The statement that the quadratic sieve is the fastest factoring method for numbers of less than 100 digits and that the number field sieve is the fastest otherwise is factually incorrect. Many numbers of hundreds of decimal digits have been factored with the elliptic curve algorithm and yet the sun would die of heat death before the quadratic sieve or number field sieve would factor them. Also, below about 40 digits, the quadratic sieve is not usually the best algorithm. In practice a cocktail of one or more of SQUFOF, P-1, P+1, elliptic curve method, Pollard-Rho, trial factoring and the Brent variant are used.

The *only* correct statement is that the number field sieve is asymptotically the fastest known algorithm for factoring general integers.
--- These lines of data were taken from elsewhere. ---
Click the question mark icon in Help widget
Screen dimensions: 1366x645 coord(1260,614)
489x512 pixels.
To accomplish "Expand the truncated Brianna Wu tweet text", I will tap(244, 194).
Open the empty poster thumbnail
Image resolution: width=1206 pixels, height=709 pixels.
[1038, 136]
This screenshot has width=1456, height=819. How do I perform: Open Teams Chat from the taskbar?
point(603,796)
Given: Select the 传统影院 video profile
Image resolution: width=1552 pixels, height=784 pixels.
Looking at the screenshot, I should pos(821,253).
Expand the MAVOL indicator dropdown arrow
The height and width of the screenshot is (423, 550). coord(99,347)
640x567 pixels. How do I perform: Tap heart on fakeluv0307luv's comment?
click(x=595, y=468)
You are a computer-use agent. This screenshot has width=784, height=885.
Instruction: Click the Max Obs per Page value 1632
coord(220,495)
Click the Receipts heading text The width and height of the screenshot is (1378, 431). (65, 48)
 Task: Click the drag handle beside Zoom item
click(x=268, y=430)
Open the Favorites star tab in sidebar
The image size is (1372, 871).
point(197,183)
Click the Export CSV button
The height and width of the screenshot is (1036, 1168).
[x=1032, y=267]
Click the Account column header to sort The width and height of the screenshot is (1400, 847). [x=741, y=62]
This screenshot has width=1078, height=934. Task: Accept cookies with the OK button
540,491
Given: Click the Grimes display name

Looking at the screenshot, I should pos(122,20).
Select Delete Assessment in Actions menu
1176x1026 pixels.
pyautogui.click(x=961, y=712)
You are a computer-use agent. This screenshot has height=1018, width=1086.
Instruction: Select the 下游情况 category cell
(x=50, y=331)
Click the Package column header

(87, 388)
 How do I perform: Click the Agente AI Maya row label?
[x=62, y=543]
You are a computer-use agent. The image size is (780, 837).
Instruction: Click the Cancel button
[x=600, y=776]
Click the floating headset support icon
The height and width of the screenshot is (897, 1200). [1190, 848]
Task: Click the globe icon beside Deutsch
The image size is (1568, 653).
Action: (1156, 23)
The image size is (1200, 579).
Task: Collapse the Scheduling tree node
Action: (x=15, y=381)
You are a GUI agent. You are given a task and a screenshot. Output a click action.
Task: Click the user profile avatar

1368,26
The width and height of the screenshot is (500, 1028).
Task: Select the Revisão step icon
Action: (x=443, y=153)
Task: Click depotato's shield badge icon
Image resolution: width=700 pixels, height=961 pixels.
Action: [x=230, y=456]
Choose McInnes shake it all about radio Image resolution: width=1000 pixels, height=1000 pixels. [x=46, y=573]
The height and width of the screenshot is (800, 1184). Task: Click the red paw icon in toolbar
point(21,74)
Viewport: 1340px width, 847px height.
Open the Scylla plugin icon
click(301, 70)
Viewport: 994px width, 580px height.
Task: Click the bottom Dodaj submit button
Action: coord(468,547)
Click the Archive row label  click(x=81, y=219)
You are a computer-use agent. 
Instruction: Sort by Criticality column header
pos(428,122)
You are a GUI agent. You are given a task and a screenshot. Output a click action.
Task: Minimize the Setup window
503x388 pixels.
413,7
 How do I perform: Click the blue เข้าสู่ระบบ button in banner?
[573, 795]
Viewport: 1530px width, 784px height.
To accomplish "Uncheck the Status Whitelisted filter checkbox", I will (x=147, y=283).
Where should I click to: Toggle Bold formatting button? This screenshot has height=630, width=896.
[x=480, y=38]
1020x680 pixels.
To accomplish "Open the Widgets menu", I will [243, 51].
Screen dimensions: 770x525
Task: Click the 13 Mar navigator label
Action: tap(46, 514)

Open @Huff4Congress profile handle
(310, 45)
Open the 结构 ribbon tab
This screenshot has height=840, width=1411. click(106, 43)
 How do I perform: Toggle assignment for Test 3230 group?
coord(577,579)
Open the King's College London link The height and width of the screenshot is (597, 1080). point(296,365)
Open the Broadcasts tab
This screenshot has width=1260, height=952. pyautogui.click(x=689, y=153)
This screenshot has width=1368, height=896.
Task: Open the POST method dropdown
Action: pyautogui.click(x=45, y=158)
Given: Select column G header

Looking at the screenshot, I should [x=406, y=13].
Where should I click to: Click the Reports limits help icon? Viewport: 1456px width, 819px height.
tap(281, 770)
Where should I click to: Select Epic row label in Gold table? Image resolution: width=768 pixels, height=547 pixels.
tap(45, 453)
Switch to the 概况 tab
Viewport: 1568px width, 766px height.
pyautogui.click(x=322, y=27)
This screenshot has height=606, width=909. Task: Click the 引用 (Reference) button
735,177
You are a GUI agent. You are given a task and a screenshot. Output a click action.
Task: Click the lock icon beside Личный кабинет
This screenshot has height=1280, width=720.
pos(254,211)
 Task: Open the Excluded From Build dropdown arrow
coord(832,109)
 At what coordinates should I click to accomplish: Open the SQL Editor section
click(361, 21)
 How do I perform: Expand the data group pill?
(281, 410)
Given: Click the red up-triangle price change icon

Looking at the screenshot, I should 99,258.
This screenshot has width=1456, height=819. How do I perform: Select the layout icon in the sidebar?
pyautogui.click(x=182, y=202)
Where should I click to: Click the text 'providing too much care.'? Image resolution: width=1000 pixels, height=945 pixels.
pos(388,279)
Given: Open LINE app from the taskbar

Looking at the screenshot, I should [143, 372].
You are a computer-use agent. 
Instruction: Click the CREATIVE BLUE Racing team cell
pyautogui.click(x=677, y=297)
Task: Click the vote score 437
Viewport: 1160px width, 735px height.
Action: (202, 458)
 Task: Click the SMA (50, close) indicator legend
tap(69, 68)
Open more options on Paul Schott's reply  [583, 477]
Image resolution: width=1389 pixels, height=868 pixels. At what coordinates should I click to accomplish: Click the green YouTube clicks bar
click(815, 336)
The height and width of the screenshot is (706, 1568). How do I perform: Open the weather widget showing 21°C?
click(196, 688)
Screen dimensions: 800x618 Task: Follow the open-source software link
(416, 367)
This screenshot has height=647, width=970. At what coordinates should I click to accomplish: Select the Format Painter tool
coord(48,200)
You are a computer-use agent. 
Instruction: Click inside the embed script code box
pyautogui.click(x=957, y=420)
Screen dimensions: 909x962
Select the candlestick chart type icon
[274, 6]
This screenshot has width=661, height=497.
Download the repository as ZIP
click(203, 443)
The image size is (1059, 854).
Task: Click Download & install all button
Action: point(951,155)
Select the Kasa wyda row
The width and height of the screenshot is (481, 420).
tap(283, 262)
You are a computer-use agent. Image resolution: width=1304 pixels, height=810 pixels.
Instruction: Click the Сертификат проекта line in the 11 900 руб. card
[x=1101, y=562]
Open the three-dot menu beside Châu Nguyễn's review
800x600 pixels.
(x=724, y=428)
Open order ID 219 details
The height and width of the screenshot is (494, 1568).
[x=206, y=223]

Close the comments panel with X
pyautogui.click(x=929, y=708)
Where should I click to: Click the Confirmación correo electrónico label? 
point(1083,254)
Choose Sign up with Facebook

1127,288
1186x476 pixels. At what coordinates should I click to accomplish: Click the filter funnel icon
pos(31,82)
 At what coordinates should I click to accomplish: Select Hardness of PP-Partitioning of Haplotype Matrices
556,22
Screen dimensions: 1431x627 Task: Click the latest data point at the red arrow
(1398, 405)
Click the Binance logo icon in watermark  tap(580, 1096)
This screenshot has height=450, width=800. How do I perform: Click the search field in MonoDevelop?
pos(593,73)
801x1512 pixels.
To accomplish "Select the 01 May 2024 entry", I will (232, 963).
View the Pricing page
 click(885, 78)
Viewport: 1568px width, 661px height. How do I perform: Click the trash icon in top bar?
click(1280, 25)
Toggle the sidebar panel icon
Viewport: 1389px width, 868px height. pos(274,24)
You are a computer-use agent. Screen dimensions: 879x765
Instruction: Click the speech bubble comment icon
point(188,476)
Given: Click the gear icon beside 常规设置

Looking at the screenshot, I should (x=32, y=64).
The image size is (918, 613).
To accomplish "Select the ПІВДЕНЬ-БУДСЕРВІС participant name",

The quadratic sieve held this title until the NFS was invented. The elliptic curve method has the same asymptotics, but depends only on the size of the factor, not the number being factored. This makes the elliptic curve algorithm your only hope in certain situations.

For numbers of a special form, many faster algorithms exist, e.g: Zhang's sieve, hybrid QS-GNFS's, the special number field sieve, certain variants of Fermat's algorithm (even special numbers of thousands of digits can be factored with these), etc, etc. Thus the qualifier of "general integer" is required when talking about comparative times. - wbhart 86.20.38.38 04:02, 11 February 2007 (UTC)

Heat death refers to the death of the universe, and according to current models will take 101000 years, which is more than enough time to factor numbers with 100s of digits. I think you meant to say the Sun would die of gravitational collapse. Arvindn 06:15, 12 February 2007 (UTC)

It is the second fastest (randomized) algorithm for general inputs, as stated in the third sentence: "It is a general-purpose factorization algorithm, meaning that its running time depends solely on the size of the integer to be factored, and not on special structure or properties." No other algorithms can ensure a better running time on all possible inputs (except the NFS for big inputs). It is a Las Vegas algorithm, which can ensure the running time under certain mathematical conditions (which hold with a high probability). Of course for some specific Inputs there were faster algorithms. The running time of these algorithms depend on certain conditions of the number to factorize. The running time of the ECM depends on the (length) of the factors. --87.234.198.146 14:45, 20 February 2007 (UTC)

Right, but that is not what the article says in the first sentence. wbhart —The preceding unsigned comment was added by 86.20.36.114 (talk) 12:17, 6 April 2007 (UTC).

[edit] Partial Relations & Cycles = Large Primes?

As I see it the section labeled "partial relations and cycles" is identical to the methods described in section "large primes." The latter seems to do a much more concise job with the description. Am I right or wrong on this?